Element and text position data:
----------------

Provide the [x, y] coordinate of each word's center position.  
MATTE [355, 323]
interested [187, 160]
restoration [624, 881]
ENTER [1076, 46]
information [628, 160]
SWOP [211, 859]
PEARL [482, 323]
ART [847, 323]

----------------

- [WHAT TO PRODUCE]: Convert the data above into a JSON list of strings, with one string per line and no blank lines.

- [SOLVED EXERCISE]:
[
  "Provide the [x, y] coordinate of each word's center position.  ",
  "MATTE [355, 323]",
  "interested [187, 160]",
  "restoration [624, 881]",
  "ENTER [1076, 46]",
  "information [628, 160]",
  "SWOP [211, 859]",
  "PEARL [482, 323]",
  "ART [847, 323]"
]